(Input records)

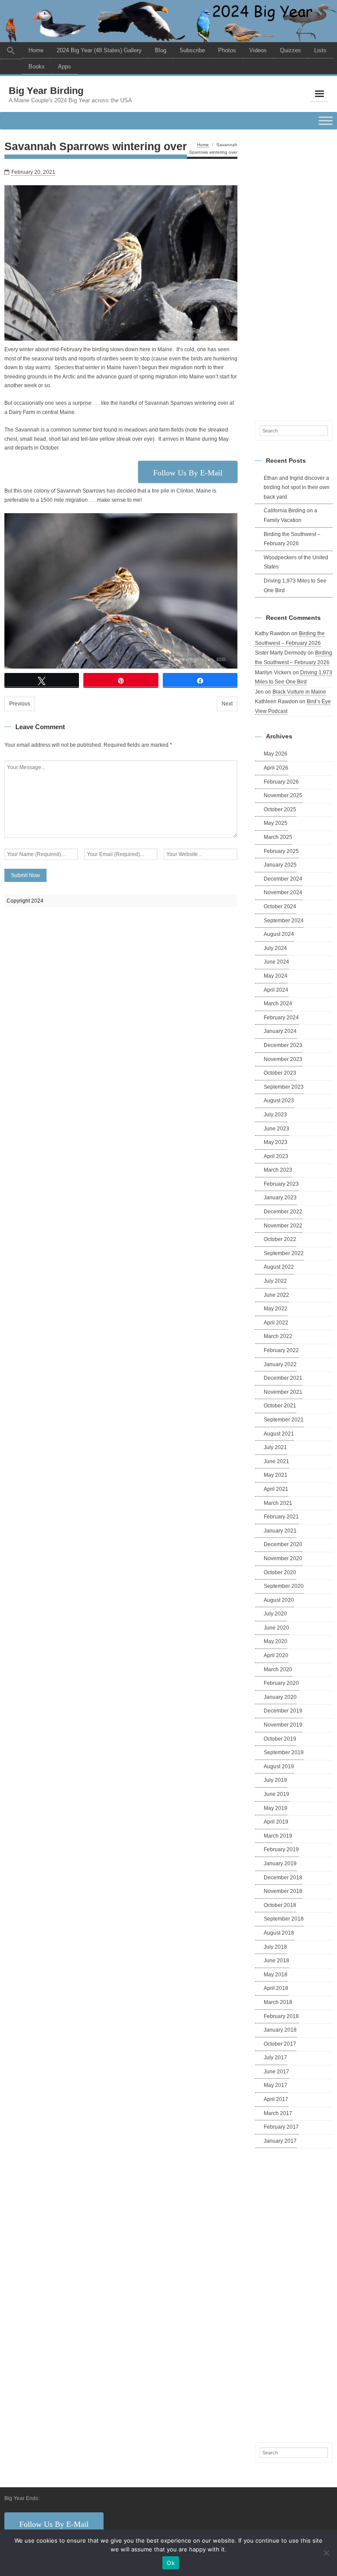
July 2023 (275, 1115)
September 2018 (284, 1919)
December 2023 (283, 1045)
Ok (171, 2562)
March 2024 (278, 1003)
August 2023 (279, 1100)
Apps (64, 66)
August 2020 (279, 1600)
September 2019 (284, 1752)
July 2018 (275, 1947)
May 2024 (275, 976)
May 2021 (275, 1475)
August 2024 (279, 934)
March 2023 (278, 1170)
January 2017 (280, 2141)
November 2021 (283, 1392)
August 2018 (279, 1933)
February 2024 (281, 1018)
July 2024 (275, 948)
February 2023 (281, 1184)
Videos (258, 50)
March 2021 (278, 1503)
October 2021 (280, 1406)
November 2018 (283, 1891)
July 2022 (275, 1281)
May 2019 (275, 1808)
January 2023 (280, 1197)
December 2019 (283, 1711)
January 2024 (280, 1031)
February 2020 (281, 1683)
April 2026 (276, 768)
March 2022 (278, 1336)
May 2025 (275, 823)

(End Input records)

#### [What is expected]
Quote verbatim the line containing "March 2023 (278, 1170)" and every line after it through the end of the records above.

#### [Output below]
March 2023 (278, 1170)
January 2017 (280, 2141)
November 2021 (283, 1392)
August 2018 (279, 1933)
February 2024 (281, 1018)
July 2024 (275, 948)
February 2023 (281, 1184)
Videos (258, 50)
March 2021 (278, 1503)
October 2021 (280, 1406)
November 2018 (283, 1891)
July 2022 (275, 1281)
May 2019 (275, 1808)
January 2023 (280, 1197)
December 2019 (283, 1711)
January 2024 (280, 1031)
February 2020 (281, 1683)
April 2026 (276, 768)
March 2022 (278, 1336)
May 2025 (275, 823)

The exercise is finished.